Rock stardom, like anything worth taking seriously, has everything to do with control: curating it, taking stock of it, relinquishing it at the appropriate times. So few artists these days (at least artists that have accrued an impressive following like that of Yves Tumor and Its Band) seem to exert such a thorough understanding of the bounds of their own sonic and social control that Yves Tumor has– which is why, in 2023, their glamorous stage presence and general cultural aura and their magnificent discography have been likened to that of pre-social-media-era-titans David Bowie, Sun Ra, or Prince. I saw them on tour for their most recent album, Praise A Lord Who Chews But Which Does Not Consume; (Or Simply, Hot Between Worlds) on October 12th at the Wiltern, and I can’t stop thinking about it. Here’s why:
I am a huge fan of Yves Tumor. Yves Tumor shows are uniquely erotic and their music is uniquely tactile. At an Yves Tumor concert, you want to touch the band, you want the band to touch each other, you’re pandering to the person next to you, you’re feeling like you’re hearing the music for the first time, you’re wondering if this might be the last time you hear this kind of music again. There’s so much want just pooling in the crowd of fans at those shows that the slightest graze of a pinky, the slightest cock of the hip on behalf of the guitarist or lead singer makes people nutty. And the thing about Yves Tumor is that they’re not a band that expects the crowd to fawn over the slightest gestures of the pinky or the cock of a hip.

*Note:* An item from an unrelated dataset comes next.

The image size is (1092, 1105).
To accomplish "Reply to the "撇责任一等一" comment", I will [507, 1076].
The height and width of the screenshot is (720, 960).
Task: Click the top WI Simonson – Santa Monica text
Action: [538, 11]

At every Yves Tumor concert I’ve ever attended, Sean Lee Bowie is crowd surfing, or Chris Greatti is doing something insane to his guitar, or Gina Ramirez is cradling her mic like a baby, or there’s some other physical approximation of violence or sex that drives people to an ecstatic and unbelievable frequency. It's that kinetic stage presence that keeps fans (like me) going to their shows again and again and again. It’s that texture of the air, of the music, that keeps reviewers (like me) using the words: “Electric,” or “Spellbinding,” or “Magnetic,” to describe the band, their sound, their bodies in space.
So, I’ve been thinking about this specific affect of Yves Tumor concerts because, at the Wiltern show in Los Angeles on October 12th, frontman Yves Tumor (née Sean Bowie) performed with his back to the audience for almost the entire last half of the show. Even during the call-and-response “Be aggressive! Be be aggressive!” in song “Operator” played, the audience screamed at the leather-clad back of Sean Bowie, who was facing the drummer the entire time. Despite the strange nature of the performance, everyone still loved it. New fans were raving about how good the show was when we were shuffling into the parking lot. Old fans were turning to each other, gushing, God, they do it every time! Really, is there another band today that could command a crowd with their back turned?

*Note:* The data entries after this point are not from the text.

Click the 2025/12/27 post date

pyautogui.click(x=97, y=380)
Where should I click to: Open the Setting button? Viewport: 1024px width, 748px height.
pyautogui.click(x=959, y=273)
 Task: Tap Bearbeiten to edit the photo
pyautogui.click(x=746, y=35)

No, I say. There’s no band that could do that so easily. At the Wiltern on October 12th, as per usual, the crowd was under the band’s spell. Perhaps it was the night, or the time of year, or a spell of mid-tour lethargy, but the band didn’t feel like waving that magic wand too emphatically. I’ve seen Yves Tumor shows that left me speechless for their energy. This show rendered me speechless for a different reason– the usual verve was almost completely absent, and it still put the crowd in a trance. What other band could have their frontman cling to the edges of the stage, could have him perform three of the bands’ greatest hits with his back to the audience– and still receive a roaring, resounding applause? What other band do you think refuse to drink from that pooling, hot want in the crowd yet still deliver one of the most memorable shows anyone in the crowd had ever seen? Nobody. Only Yves Tumor.